TOPSIS aided ensemble of CNN models for screening COVID-19 in chest X-ray images.

The novel coronavirus (COVID-19), has undoubtedly imprinted our lives with its deadly impact. Early testing with isolation of the individual is the best possible way to curb the spread of this deadly virus. Computer aided diagnosis (CAD) provides an alternative and cheap option for screening of the said virus. In this paper, we propose a convolution neural network (CNN)-based CAD method for COVID-19 and pneumonia detection from chest X-ray images. We consider three input types for three identical base classifiers. To capture maximum possible complementary features, we consider the original RGB image, Red channel image and the original image stacked with Robert's edge information. After that we develop an ensemble strategy based on the technique for order preference by similarity to an ideal solution (TOPSIS) to aggregate the outcomes of base classifiers. The overall framework, called TOPCONet, is very light in comparison with standard CNN models in terms of the number of trainable parameters required. TOPCONet achieves state-of-the-art results when evaluated on the three publicly available datasets: (1) IEEE COVID-19 dataset + Kaggle Pneumonia Dataset, (2) Kaggle Radiography dataset and (3) COVIDx.
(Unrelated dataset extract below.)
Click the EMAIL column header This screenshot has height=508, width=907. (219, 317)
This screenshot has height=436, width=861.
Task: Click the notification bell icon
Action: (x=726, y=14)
CovidConvLSTM: A fuzzy ensemble model for COVID-19 detection from chest X-rays.

The rapid outbreak of COVID-19 has affected the lives and livelihoods of a large part of the society. Hence, to confine the rapid spread of this virus, early detection of COVID-19 is extremely important. One of the most common ways of detecting COVID-19 is by using chest X-ray images. In the literature, it is found that most of the research activities applied convolutional neural network (CNN) models where the features generated by the last convolutional layer were directly passed to the classification models. In this paper, convolutional long short-term memory (ConvLSTM) layer is used in order to encode the spatial dependency among the feature maps obtained from the last convolutional layer of the CNN and to improve the image representational capability of the model. Additionally, the squeeze-and-excitation (SE) block, a spatial attention mechanism, is used to allocate weights to important local features. These two mechanisms are employed on three popular CNN models - VGG19, InceptionV3, and MobileNet to improve their classification strength. Finally, the Sugeno fuzzy integral based ensemble method is used on these classifiers' outputs to enhance the detection accuracy further. For experiments, three chest X-ray datasets, which are very prevalent for COVID-19 detection, are considered. For all the three datasets, it is found that the results obtained by the proposed method are comparable to state-of-the-art methods. The code, along with the pre-trained models, can be found at https://github.com/colabpro123/CovidConvLSTM.

Choquet fuzzy integral-based classifier ensemble technique for COVID-19 detection.

The COVID-19 outbreak has resulted in a global pandemic and led to more than a million deaths to date. COVID-19 early detection is essential for its mitigation by controlling its spread from infected patients in communities through quarantine. Although vaccination has started, it will take time to reach everyone, especially in developing nations, and computer scientists are striving to come up with competent methods using image analysis. In this work, a classifier ensemble technique is proposed, utilizing Choquet fuzzy integral, wherein convolutional neural network (CNN) based models are used as base classifiers. It classifies chest X-ray images from patients with common Pneumonia, confirmed COVID-19, and healthy lungs. Since there are few samples of COVID-19 cases for training on a standard CNN model from scratch, we use the transfer learning scheme to train the base classifiers, which are InceptionV3, DenseNet121, and VGG19. We utilize the pre-trained CNN models to extract features and classify the chest X-ray images using two dense layers and one softmax layer. After that, we combine the prediction scores of the data from individual models using Choquet fuzzy integral to get the final predicted labels, which is more accurate than the prediction by the individual models. To determine the fuzzy-membership values of each classifier for the application of Choquet fuzzy integral, we use the validation accuracy of each classifier. The proposed method is evaluated on chest X-ray images in publicly available repositories (IEEE and Kaggle datasets). It provides 99.00%, 99.00%, 99.00%, and 99.02% average recall, precision, F-score, and accuracy, respectively. We have also evaluated the performance of the proposed model on an inter-dataset experimental setup, where chest X-ray images from another dataset (CMSC-678-ML-Project GitHub dataset) are fed to our trained model and we have achieved 99.05% test accuracy on this dataset. The results are better than commonly used classifier ensemble methods as well as many state-of-the-art methods.